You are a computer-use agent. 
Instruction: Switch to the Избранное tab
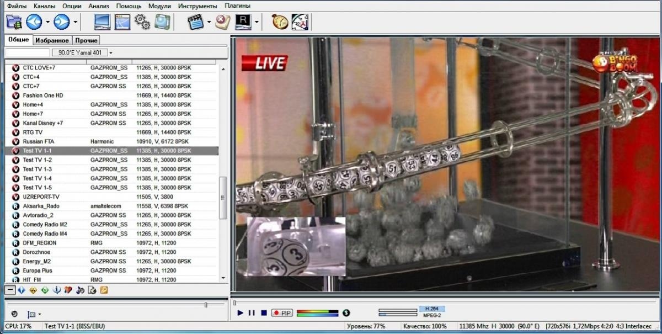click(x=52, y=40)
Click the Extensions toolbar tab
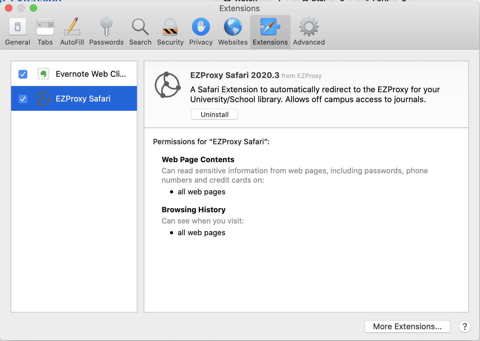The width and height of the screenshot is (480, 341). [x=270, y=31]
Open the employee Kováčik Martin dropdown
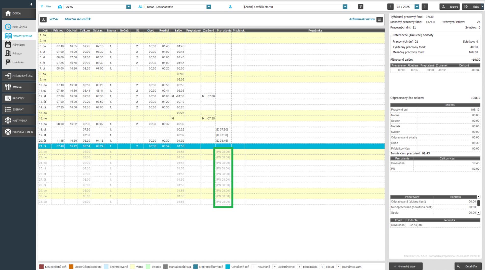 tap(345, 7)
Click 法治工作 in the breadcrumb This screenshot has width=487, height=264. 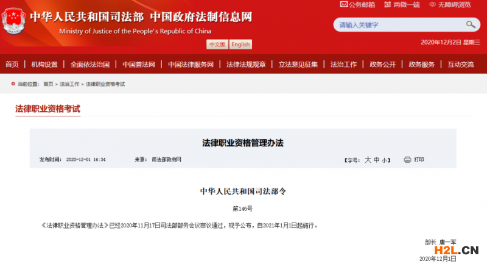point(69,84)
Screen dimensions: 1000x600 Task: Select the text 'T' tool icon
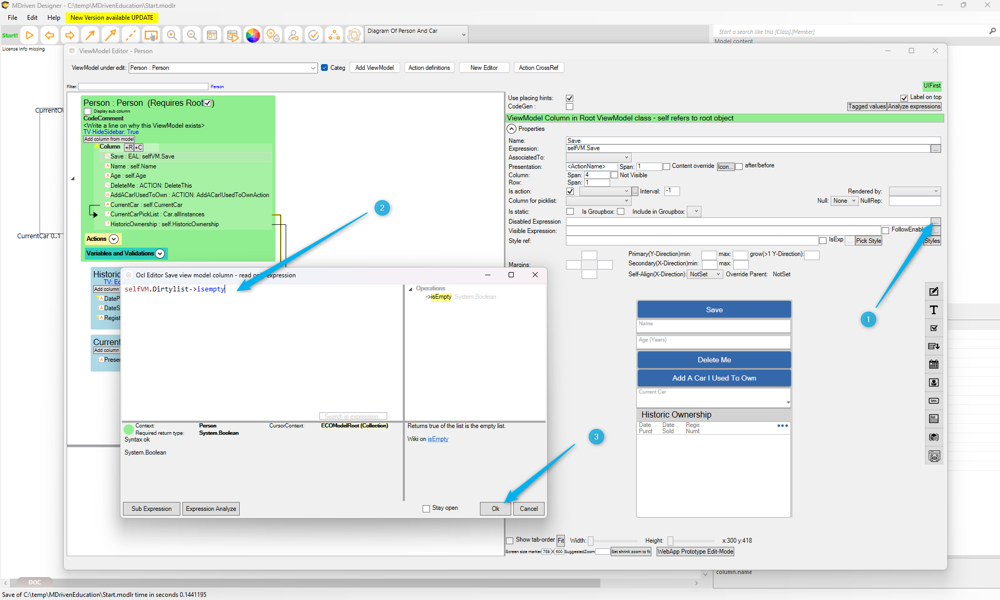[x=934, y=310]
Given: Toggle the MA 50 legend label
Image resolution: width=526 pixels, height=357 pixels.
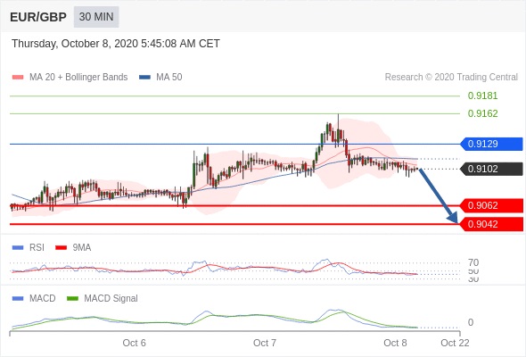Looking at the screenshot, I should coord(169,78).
--
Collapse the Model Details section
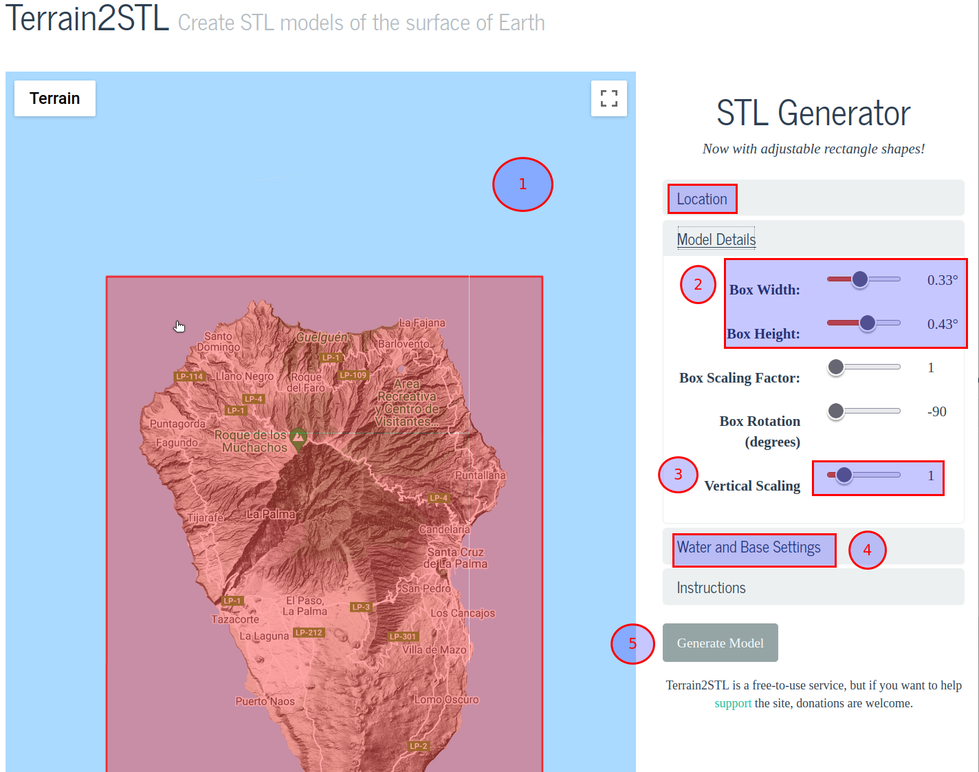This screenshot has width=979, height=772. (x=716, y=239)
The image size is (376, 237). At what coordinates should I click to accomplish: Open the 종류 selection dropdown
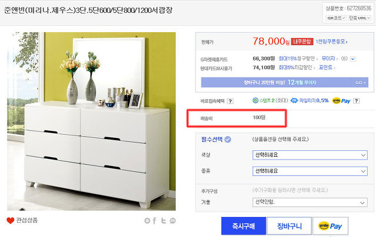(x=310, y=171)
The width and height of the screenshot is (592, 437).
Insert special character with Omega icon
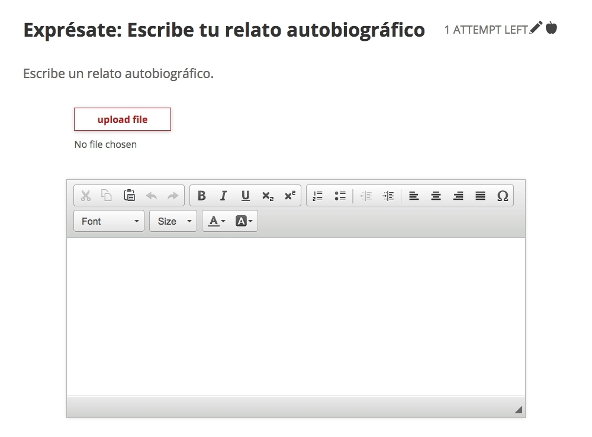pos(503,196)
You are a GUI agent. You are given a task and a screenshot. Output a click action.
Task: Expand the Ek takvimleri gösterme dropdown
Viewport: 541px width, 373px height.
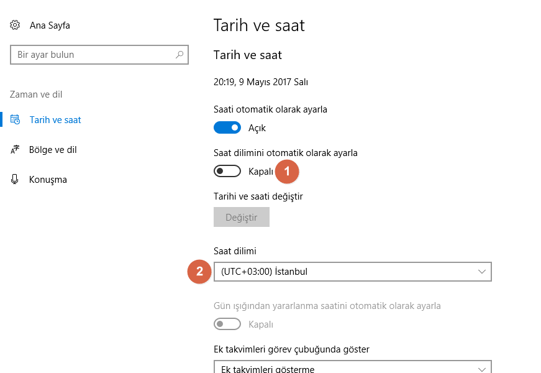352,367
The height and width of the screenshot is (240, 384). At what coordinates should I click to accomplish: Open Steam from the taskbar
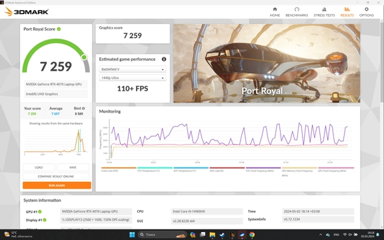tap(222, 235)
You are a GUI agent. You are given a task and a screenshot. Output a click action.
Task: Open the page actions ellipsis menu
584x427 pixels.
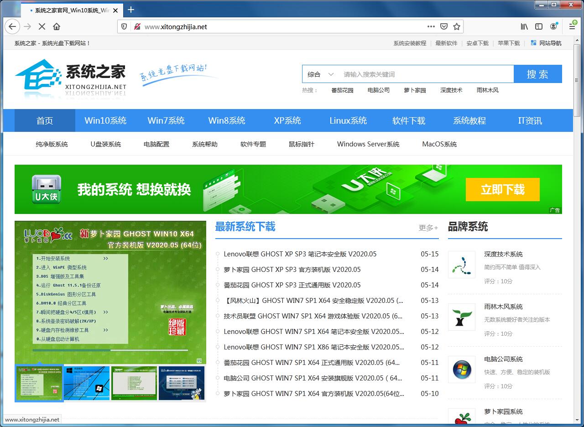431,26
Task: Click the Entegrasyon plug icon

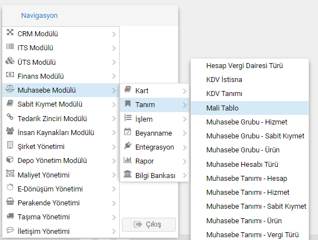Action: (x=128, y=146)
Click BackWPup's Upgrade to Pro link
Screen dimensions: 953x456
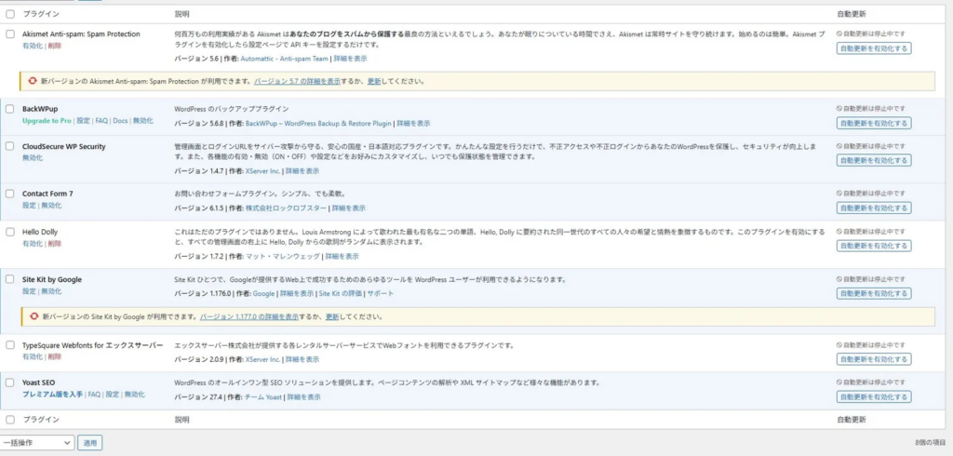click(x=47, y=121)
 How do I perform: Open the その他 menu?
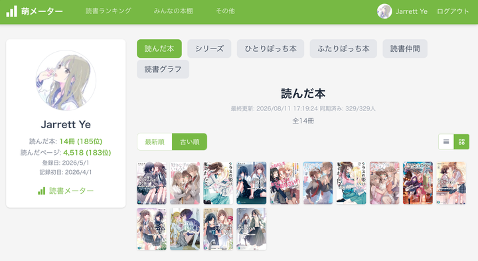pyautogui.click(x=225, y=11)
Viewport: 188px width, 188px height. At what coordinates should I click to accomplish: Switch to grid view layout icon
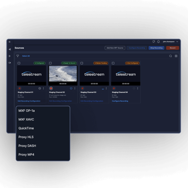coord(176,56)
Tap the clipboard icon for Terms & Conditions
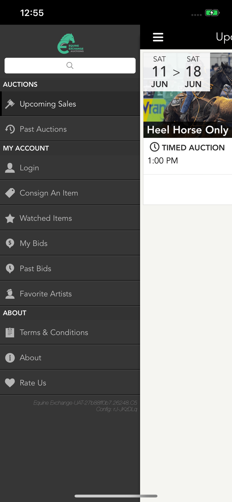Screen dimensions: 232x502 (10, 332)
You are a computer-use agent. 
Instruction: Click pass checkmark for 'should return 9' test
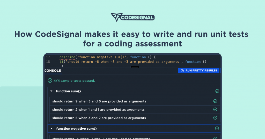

## What the task asks
Nothing but the lines from the one with "Collapse the Model Details section" up to and including the one with "The width and height of the screenshot is (592, 437)." should be printed, exactly as they read above. Please keep the pictures out.

## Reply
Collapse the Model Details section
This screenshot has width=979, height=772. (x=716, y=239)
The image size is (376, 237). At what coordinates should I click to accomplish: Open the 종류 selection dropdown
(x=310, y=171)
The width and height of the screenshot is (592, 437).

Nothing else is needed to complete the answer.